Noah Olivier Smith (born February 26, 2000), known professionally as Yeat (occasionally stylized as YEAT  ), is an American rapper, singer-songwriter, and record producer. He gained recognition in mid-2021 after the release of his mixtape 4L and debut studio album Up 2 Me, with tracks from the latter, including "Money So Big" and "Get Busy" gaining popularity on TikTok.

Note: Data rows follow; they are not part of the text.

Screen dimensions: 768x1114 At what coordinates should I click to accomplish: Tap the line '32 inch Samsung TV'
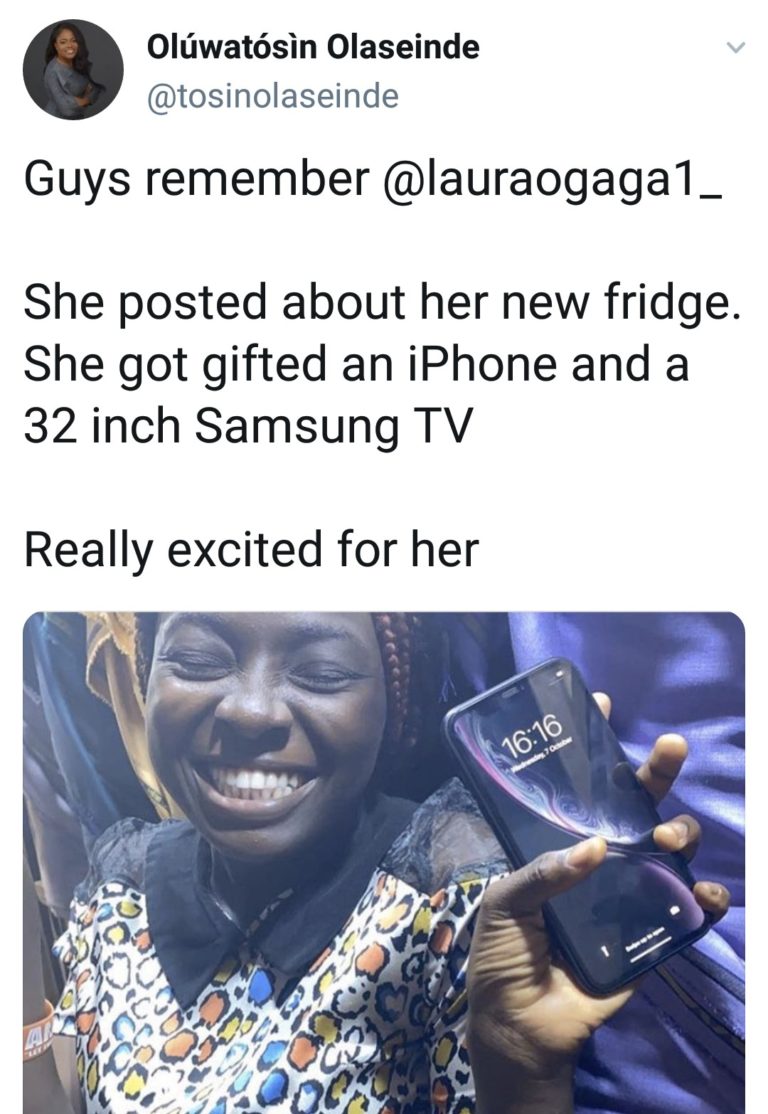coord(248,426)
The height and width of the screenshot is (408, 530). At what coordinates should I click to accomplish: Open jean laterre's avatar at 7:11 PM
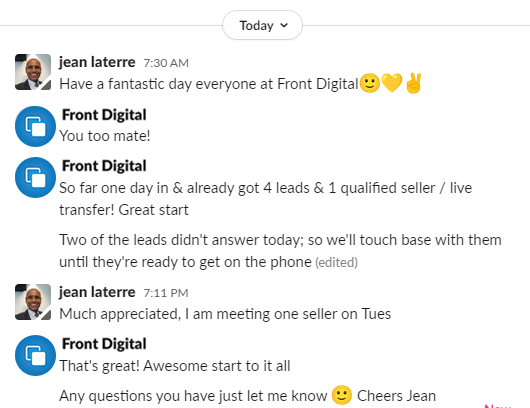click(x=33, y=302)
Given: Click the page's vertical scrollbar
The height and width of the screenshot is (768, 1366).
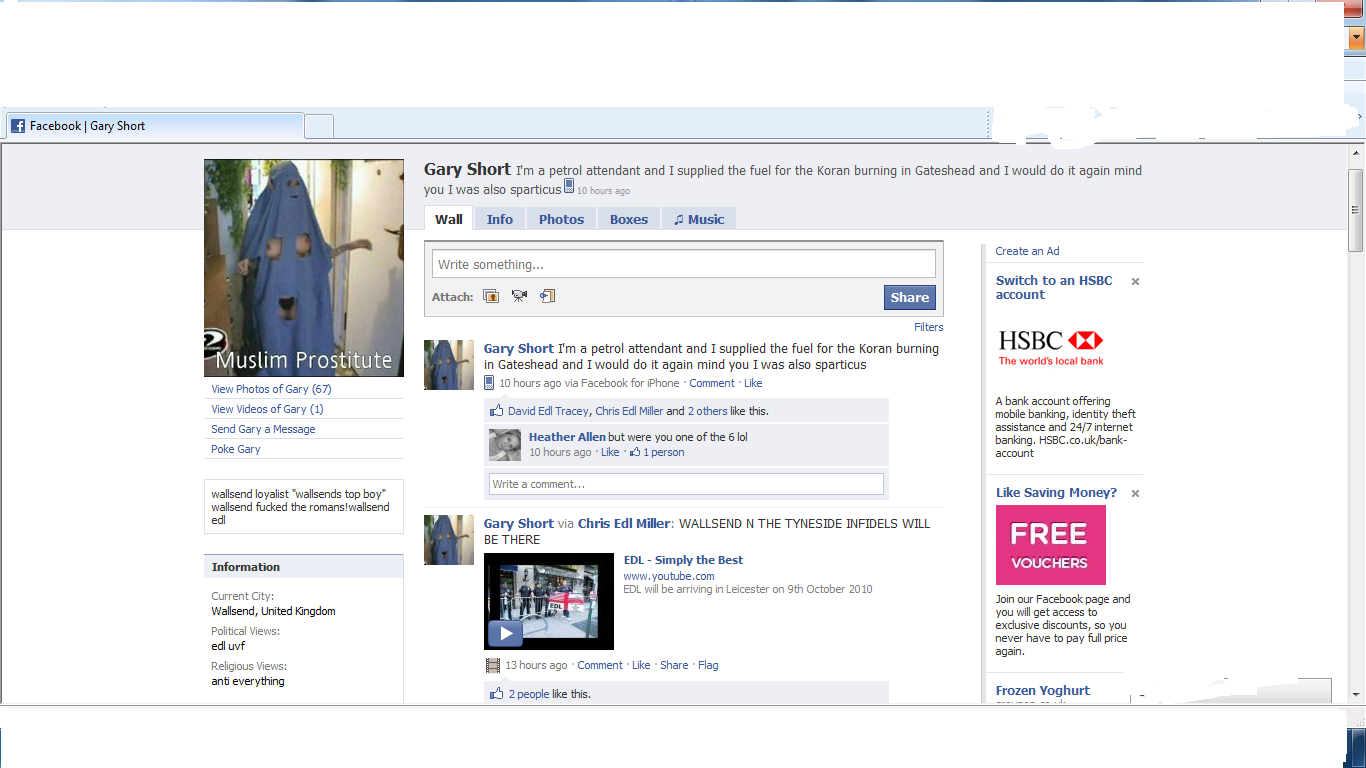Looking at the screenshot, I should click(1356, 400).
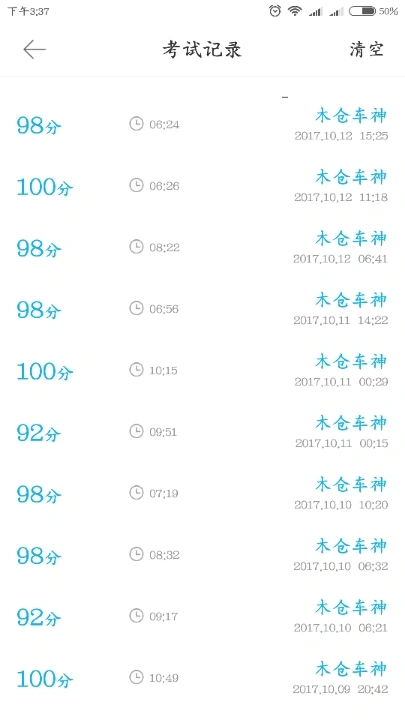Tap the alarm icon in status bar
Viewport: 405px width, 720px height.
click(x=275, y=11)
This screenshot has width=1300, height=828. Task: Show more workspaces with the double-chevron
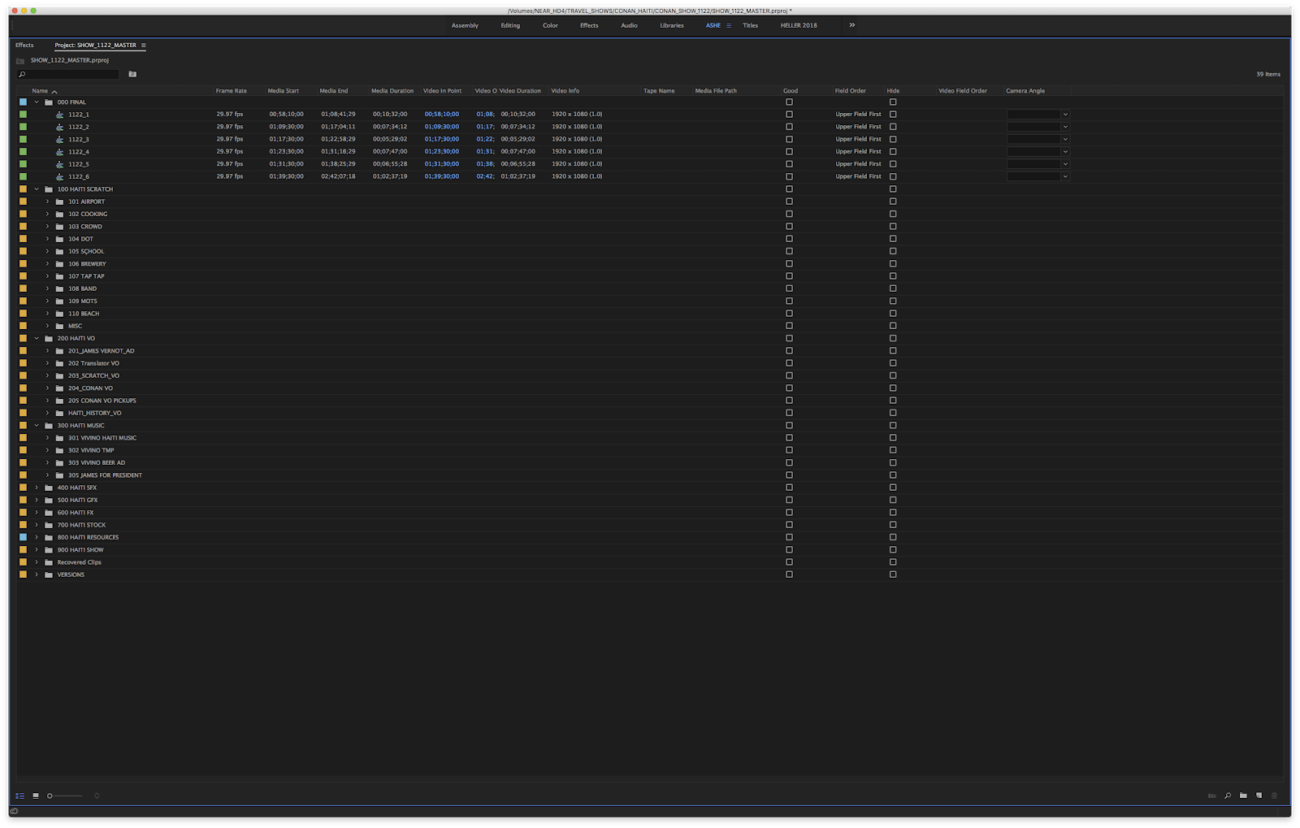tap(852, 25)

In 2022, he released his second studio album 2 Alive, and the EP Lyfe; both projects debuted in the top ten on the Billboard 200. In 2023, he released his third studio album, Afterlyfe, which debuted at number four on the Billboard 200.

Early life 
Noah Olivier Smith was born on February 26, 2000, in Irvine, California. Smith is of Romanian descent through his mother and Mexican and European-American descent through his father. In an interview with Our Generation Music, he stated his paternal grandmother is from Mexico and is from the Mexican city of Tijuana while his paternal grandfather is white but he does not know what his grandfather's specific ethnic background is. Yeat has two brothers, Luca and Ethan. Yeat spent his early childhood in Fullerton, California before he and his family moved to Portland, Oregon, he attended Lakeridge High School in Lake Oswego, Oregon. After graduating, Yeat moved to New York City to pursue his music career before eventually moving to Los Angeles, where he currently lives.

Career

2015–2021: Career beginnings 
Yeat began his career in 2015, originally making music under the name Lil Yeat, but these releases have since been deleted from the Internet. On June 30, 2018, Yeat made his first public appearance under his current moniker, premiering a track called "Brink" on Elevator, a YouTube channel. Yeat has stated that he created the name Yeat while high and trying to come up with one word that sounds familiar to people. His stage name has also been described as a combination of "yeet" and "heat". Yeat has mentioned how his use of LSD was able to help him pursue his music career. He released his first mixtape, Deep Blue Strips on September 20, 2018. On February 21, 2019, he premiered the music video for his track "Stay Up" on Elevator.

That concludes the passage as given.